Editorial: Tulsa looks to OKC for help in passing public improvements
BY World's Editorials Writers
Saturday, September 08, 2012
9/08/12 at 4:06 AM
Tulsa's city councilors got some good advice during a joint meeting with their counterparts from Oklahoma City about how to succeed in improving the quality of life in a community.
Tulsa's relationship with the state capital city hasn't always been cozy, so it's nice to see the state's two major cities coming together to work toward the betterment of our communities.
But Tulsa leaders must pay heed to the advice they received in order to have much success. There's little doubt that Oklahoma City's leaders know what they're talking about when it comes to this subject.

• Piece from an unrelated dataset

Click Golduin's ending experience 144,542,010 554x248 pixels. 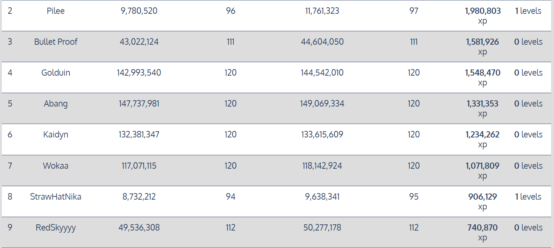322,73
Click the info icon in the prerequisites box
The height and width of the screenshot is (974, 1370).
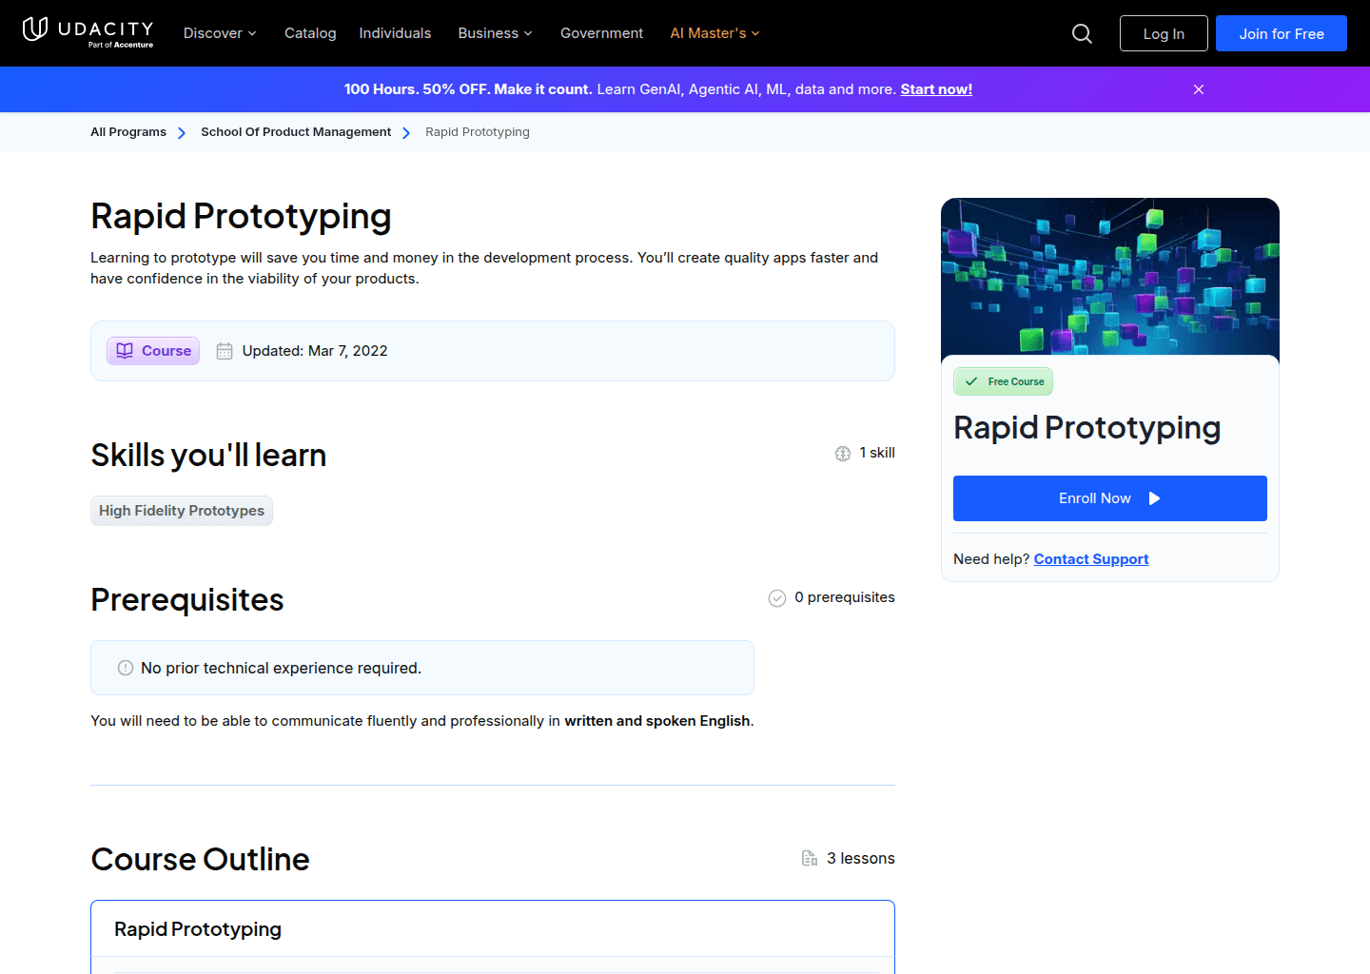tap(125, 668)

Oklahoma City has received national attention for its multiple MAPs initiatives that feature sales tax funding for major quality-of-life initiatives. The first one-cent sales tax for MAPs, which stands for Metropolitan Area Projects, was passed in 1992, and since then two other packages have been approved by voters.
Tulsa has had some success in recent years with similar initiatives but hasn't achieved the overall success Oklahoma City has enjoyed. So far, the MAPs initiatives have provided roughly $1.6 billion for Oklahoma City public improvements.
Oklahoma City Mayor Mick Cornett, who is also a member of his city's council, said leaders there work closely with the business community to come up with packages that are supported by business and local leaders and also attractive to at least half the city's voters.
"Ultimately, these elections are campaigns," he said. "The most well-meaning initiative that gets only 49 percent of the vote isn't worth a whole lot, and political capital was expended in the loss."
"We all have our pet projects we'd like to see funded, but if it's polling at 28 percent, it's not a good idea," he added. "It might bring down everything. Your entire package is only as strong as its weakest link."
Certainly good advice.
Cornett also pointed out that any negative views emanating from elected officials could hurt a package's chances for success. "Negativity fuels voter sentiment. ... It's hard to get someone to vote 'yes.' But to get someone to vote 'no,' all you have to do is create a little bit of doubt."
Oklahoma City Councilor Gary Marrs related to Tulsa leaders that OKC leaders learned after losing out on an airline maintenance base that the reason for that decision was that "their employees didn't want to live here."
"That really resonated that we needed to improve ourselves and make our city a place people want to come to rather than paying them to come," he said.
These officeholders know what they're talking about. We could learn a lot from their experience.